_Passage_:

______________________________

2009-03-26 15:28:32 SPORT Latency test on BF527
Giuseppe Olivadoti (UNITED STATES)
Message: 71629
When testing the latency between two bursts of data out from the SPORT I see about 500 uSec of latency from when a SPORT transmission is finished until the time when the next burst begins.
The test software performs following functions:
1. Transfer via SPORT interface 8 bytes package using DMA.
2. When transfer is done set programmable flag.
3. Reset programmable flag.
4. Repeat 1-3
5. Sleep for 1 sec
6. Loop back to 1
The BF527 EZKit runs Kernel snapshot revision 7780 from 02/20/2009 and CPU clocks were set to provide the following frequencies:
· Core CLK 400 MHz
· System CLK 100 MHz
See attached scope plots for more detail.
The delay between when the actual transfer is done and when CPU is ready to transfer next package may not only be interrupt latency, but also SPORT driver / Kernel latency. A similar experiment using the SPI as opposed to the SPORT yields latency in the order of 50 uSec, as opposed to the 500 uSec on the SPORT.
I wonder if someone can point out why this behaves like this, and if I can modify my test to improve the latency.
Attached is the simple user space application that shows the issue, it is written so you could trigger a scope on the GPIO's.
SPORT plot1.bmp
SPORT plot2.bmp
SPORT_527Kit_main.cpp
QuoteReplyEditDelete
2009-03-26 15:56:03 Re: SPORT Latency test on BF527
Robin Getz (UNITED STATES)
Message: 71632
Giuseppe:
I'm not sure what you are doing wrong,
We did some benchmarks, using a function generator hooked up to a GPIO IRQ.In the ISR I wiggle a second TEST GPIO high for 1 us.
We measured the delay between GPIO IRQ asserted and TEST IRQ asserted.
The typical interrupt latency of a system in idle is approx 2.7us (min 2.6us, max 5.2us)
Under high process and IO load (Ethernet ping flood, and full UART activity)
The average interrupt latency is approx 6 us. (min 2.6us, max 35us)

______________________________

_Dataset excerpt_:
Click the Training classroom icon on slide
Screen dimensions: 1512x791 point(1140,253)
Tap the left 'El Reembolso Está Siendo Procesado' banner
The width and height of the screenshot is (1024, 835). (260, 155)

______________________________

_Short exercise 1_: According to the SPORT latency thread, what latency does the similar experiment using the SPI produce?
_Short exercise 2_: Render into Spanish this sentence from the SPORT latency thread: "We measured the delay between GPIO IRQ asserted and TEST IRQ asserted."
_Short exercise 3_: Reproduce the portion of the SPORT latency thread between "4. Repeat 1-3" and "improve the latency.", inclusive.

_Full answer 1_: Latency in the order of 50 uSec.

_Full answer 2_: Medimos el retardo entre la activación de la IRQ del GPIO y la activación de la IRQ de TEST.

_Full answer 3_:
4. Repeat 1-3
5. Sleep for 1 sec
6. Loop back to 1
The BF527 EZKit runs Kernel snapshot revision 7780 from 02/20/2009 and CPU clocks were set to provide the following frequencies:
· Core CLK 400 MHz
· System CLK 100 MHz
See attached scope plots for more detail.
The delay between when the actual transfer is done and when CPU is ready to transfer next package may not only be interrupt latency, but also SPORT driver / Kernel latency. A similar experiment using the SPI as opposed to the SPORT yields latency in the order of 50 uSec, as opposed to the 500 uSec on the SPORT.
I wonder if someone can point out why this behaves like this, and if I can modify my test to improve the latency.